在 48 孔板中扩增克罗恩病患者来源的结肠样细胞后,轻轻地从孔边缘去除培养基,而不会损坏结肠样圆顶。向每个孔中加入 300 微升补充有 10 微摩尔 ROC1 和两种抑制剂 Y-27632 的酶解离试剂。使用 P1000 移液器吸头,刮擦孔表面以打破结肠状圆顶,并上下移液细胞悬液。
将细胞悬液转移到 15 mL 试管中。将收集的结肠素在 37 摄氏度的水浴中孵育 5 分钟。将结肠素以 400 x g 离心 3 分钟,然后去除上清液,在试管中留下约 1.2 mL。

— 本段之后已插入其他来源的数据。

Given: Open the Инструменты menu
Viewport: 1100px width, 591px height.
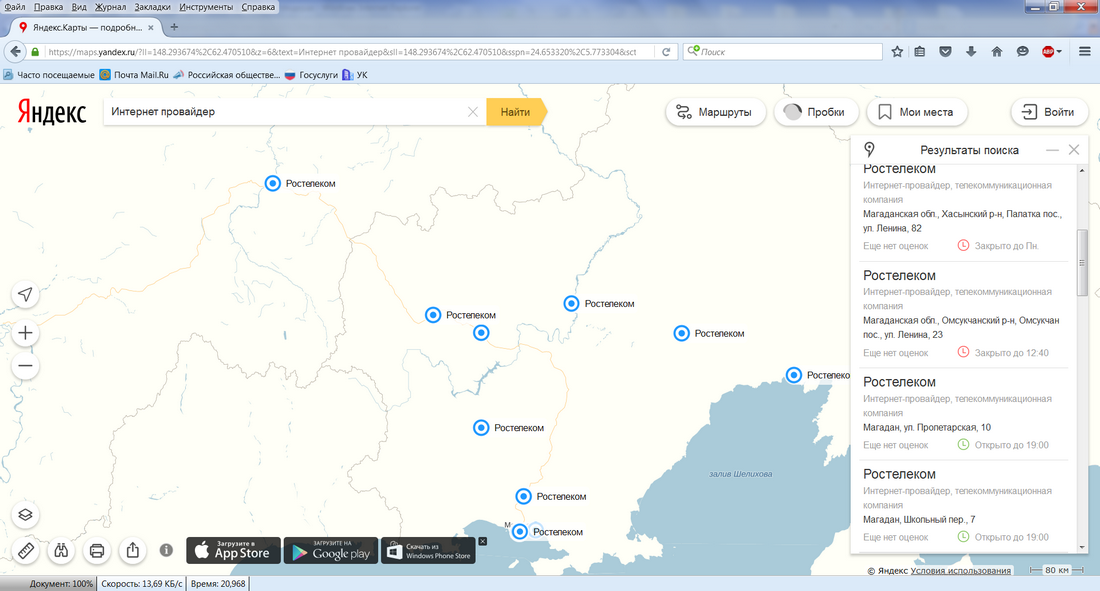Looking at the screenshot, I should [x=206, y=7].
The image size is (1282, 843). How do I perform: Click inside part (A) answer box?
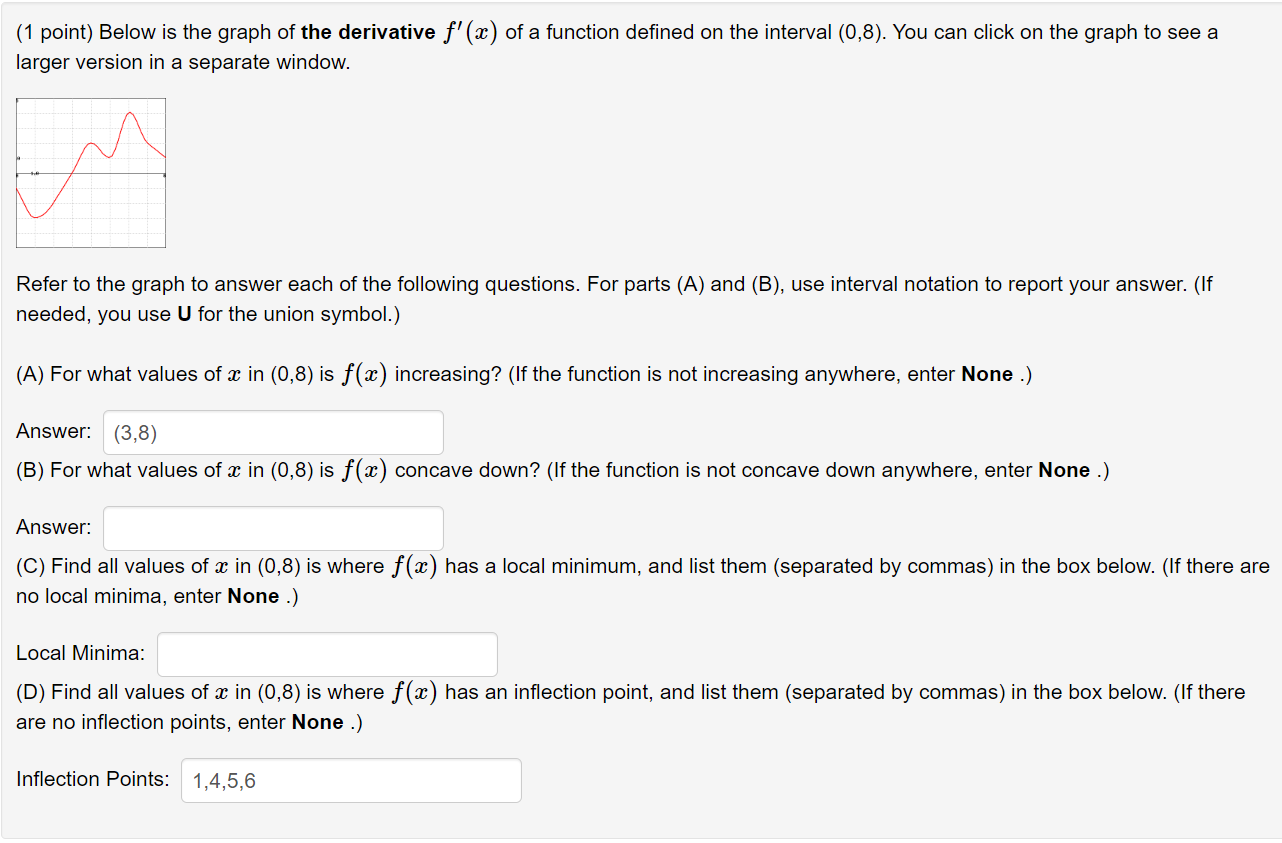pos(273,431)
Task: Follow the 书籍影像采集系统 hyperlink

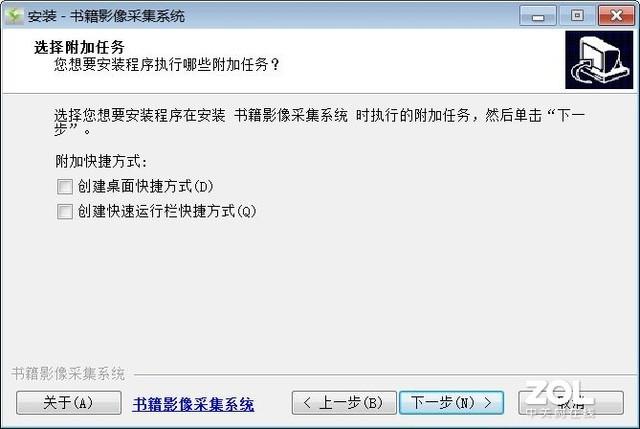Action: pos(193,404)
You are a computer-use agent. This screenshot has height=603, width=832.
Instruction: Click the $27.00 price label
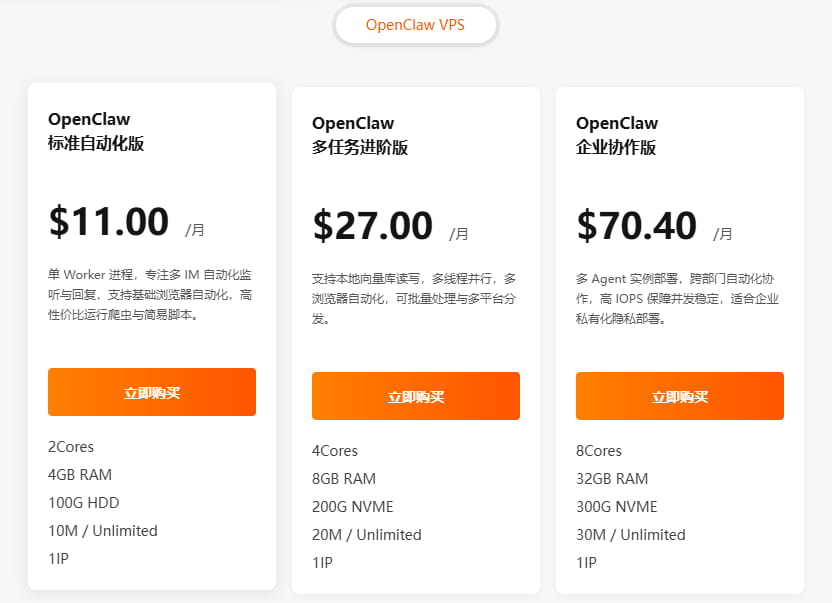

接下来,将 P1000 移液器的尖端放入悬浮液中,将其保持在试管底部的正上方,然后快速将悬浮液移入和移出尖端以解离结肠素。在显微镜下观察试管,以确保没有完整的结肠样体残留。结肠样片段的大小约为 30 至 40 微米。
接下来,将 10 毫升冰冷的类器官洗涤介质添加到 15 毫升试管中。将试管以 400 x g 离心 3 分钟。去除上清液,将沉淀重悬于一毫升冰冷的类器官洗涤培养基中。
将悬浮液转移到 1.5 mL 微量离心管中,并将其标记为结肠样碎片管。混合后,将 50 μL 样品转移到新试管中,并将其标记为细胞计数管。将试管以 400 x g 离心 3 分钟。
去除上清液,将沉淀重悬于 500 微升酶解离试剂中,补充有 10 微摩尔 Y-27632。将单细胞计数管在 37 摄氏度的水浴中孵育 5 分钟。使用设置为 400 μL 的 P1000 移液器,快速移液样品。
然后在显微镜下观察样品,以确保单细胞悬液。将 1 毫升类器官洗涤培养基添加到单细胞计数管中。然后离心悬浮液并去除上清液,然后将沉淀重悬于 50 μL 类器官洗涤培养基中。
加入 50 微升台盼蓝,并使用血细胞计数器对细胞进行计数。基于此,计算结肠样片段管中细胞的浓度。在新的 1.5 ml 微量离心管中离心所需体积。
然后去除上清液。将沉淀重悬于基底膜提取物或 BME 中。现在在预孵育的 96 孔微量滴定板中,每孔反向移液 10 微升结肠样 BME 溶液,并定期小心混合溶液以防止接种不均匀。
倒置板并在 37 摄氏度和 5% 二氧化碳下孵育。20 分钟后,用 200 微升预热的类器官增殖培养基覆盖圆顶,并继续孵育 3 天。